Describe a natural group action

Question

$\newcommand{\Set}[1]{\left\{ #1 \right\}}$

Problem 1. For each of the following, describe a natural group action of $G$ on $X$, prove that it indeed does satisfy the necessary properties of an action, and describe the corresponding permutation representation.

I am having trouble knowing what a group action really is, how to prove it, and write its permutation. I think proving it means just to show there is an identity and an associative property?

$G = K_4$, the Klein four-group, and $X = \Set{\text{vertices of a square}}$.

Would this just be the group action of rotating the square about the axis? Please explain like I'm 5!

Answer 1

$\newcommand{\Set}[1]{\left\{ #1 \right\}}$You are doing well. Here is how you do it with permutations.

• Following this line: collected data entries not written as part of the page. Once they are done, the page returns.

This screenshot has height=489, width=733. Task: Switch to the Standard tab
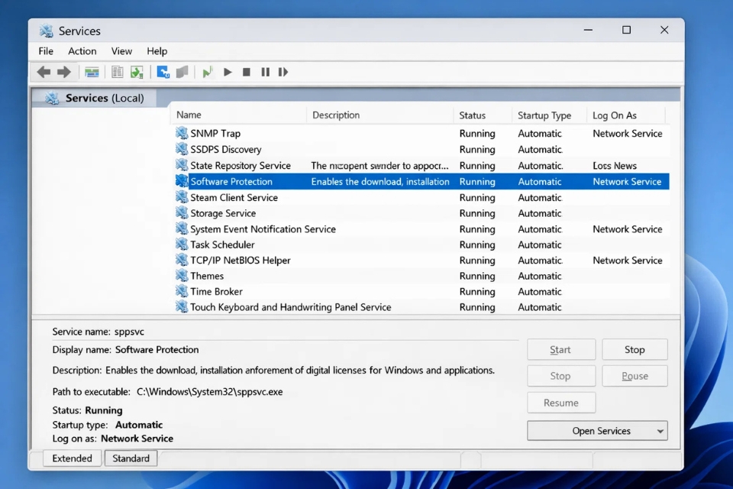coord(130,458)
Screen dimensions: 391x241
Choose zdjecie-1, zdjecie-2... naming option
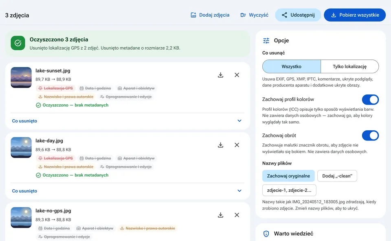(x=289, y=191)
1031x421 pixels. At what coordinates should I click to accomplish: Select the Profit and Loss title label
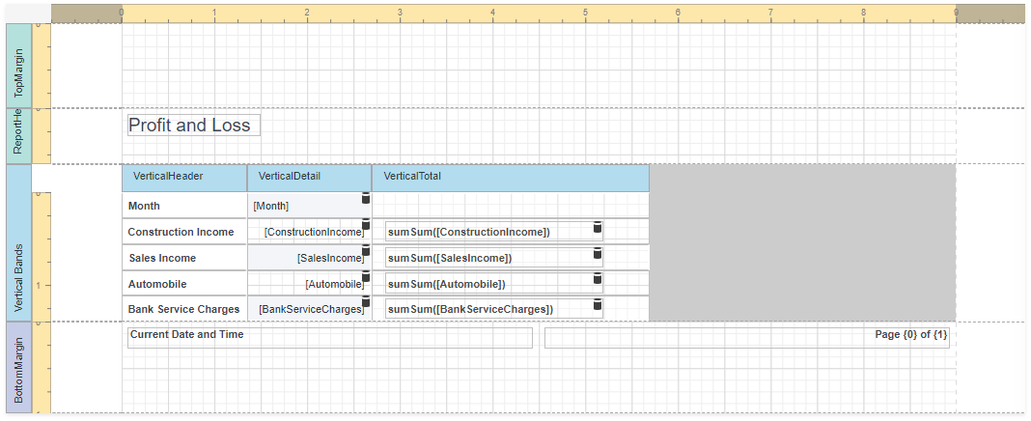tap(194, 126)
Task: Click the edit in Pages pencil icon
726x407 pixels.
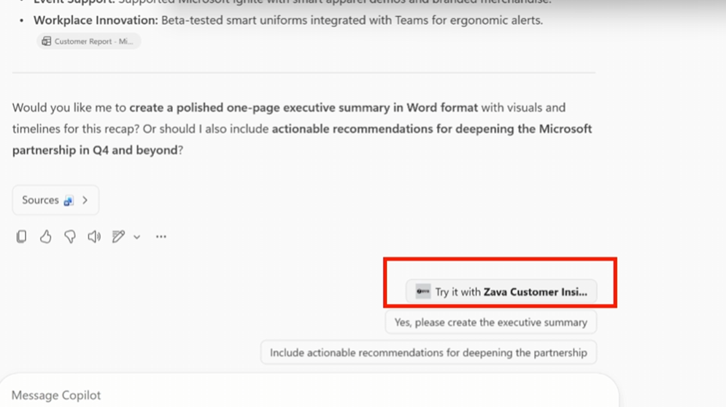Action: tap(118, 236)
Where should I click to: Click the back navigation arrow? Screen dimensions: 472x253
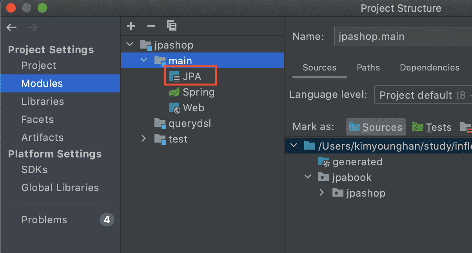[11, 27]
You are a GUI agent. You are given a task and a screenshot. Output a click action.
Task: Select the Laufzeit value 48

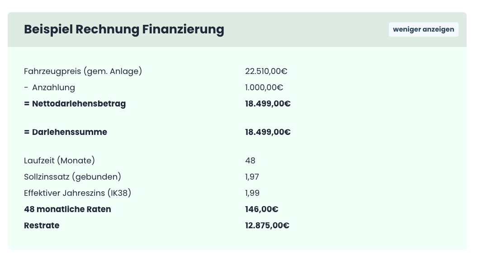(x=250, y=161)
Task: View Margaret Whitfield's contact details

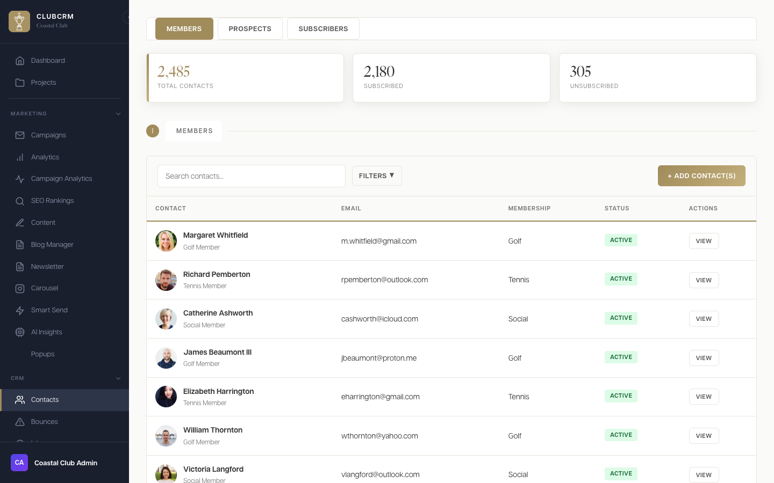Action: pyautogui.click(x=704, y=241)
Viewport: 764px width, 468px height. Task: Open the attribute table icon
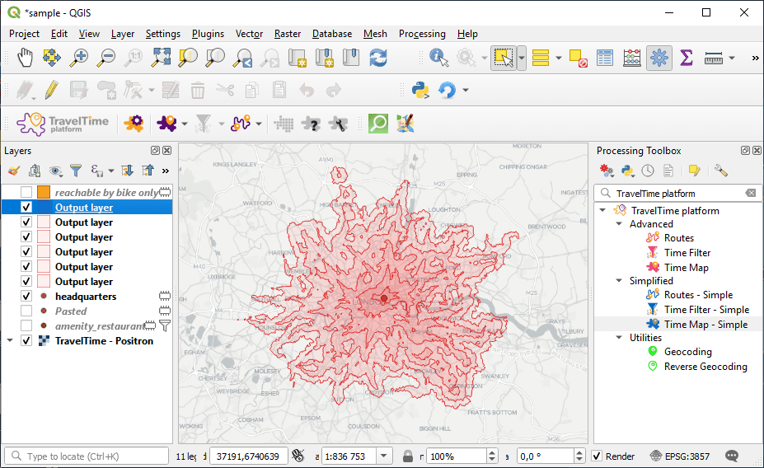(605, 58)
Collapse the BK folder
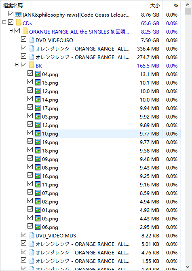 click(17, 65)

For instance, in case (i) you can write the set vertices as $X = \Set{ 0, 1, 2 }$, and map $g$ to the permutation $0 \mapsto 0$ and $1 \mapsto 2 \mapsto 1$ of $X$. ($e$ is in any case mapped to the identity.) If you know how to write permutations as products of disjoint cycles, this means $g$ is mapped to $(0) (1 2) = ( 1 2)$.

Case (ii) is similar.

For case (iii) there are two possibilities. Consider for instance the two reflections (permutations of $X$ in this case) with respect to line going through the midpoints of two opposite sides, and their product. Together with the identity, these will form a subgroup of the group of permutations of $X$, which is isomorphic to the Klein four-group.

Answer 2

By "(natural) permutation representation" of a finite group $G$ of order $n$, it is meant the isomorphic copy of $G$ in $S_n$ obtained by composing the embedding $G\stackrel{\varphi}{\hookrightarrow} S_G$ by left multiplication, after the isomorphism $S_G\to S_n$ defined by $\alpha\mapsto f^{-1}\alpha f$, where $f\colon\{1,\dots,n\}\to G$ is any bijection. For $G=K_4=\{e,a,b,ab\}$ and, for example: \begin{alignat}{1} f(1)&=e\\ f(2)&=a\\ f(3)&=b\\ f(4)&=ab\\ \tag1 \end{alignat} what is the "permutation representation" of, say, $a\in K_4$? There's no shortcut, I think, than making the full machine into operation: \begin{alignat}{1} &(f^{-1}\varphi_af)(1)=f^{-1}(\varphi_af(1))=f^{-1}(ae)=f^{-1}(a)=2\\ &(f^{-1}\varphi_af)(2)=f^{-1}(\varphi_af(2))=f^{-1}(a^2)=f^{-1}(e)=1\\ &(f^{-1}\varphi_af)(3)=f^{-1}(\varphi_af(3))=f^{-1}(ab)=4\\ &(f^{-1}\varphi_af)(4)=f^{-1}(\varphi_af(4))=f^{-1}(a^2b)=f^{-1}(b)=3\\ \end{alignat} Therefore, the "permutational alias" of $a\in K_4$ under the bijection $(1)$ is: $$(12)(34)$$ And so on with $e$ (guess what?), $b$ and $ab$. Different bijections than $(1)$ give rise to different (isomorphic) subgroups of $S_4$. And the difference is not merely set-wise: there are one copy of $K_4$ normal in $S_4$ and three nonnormal ones.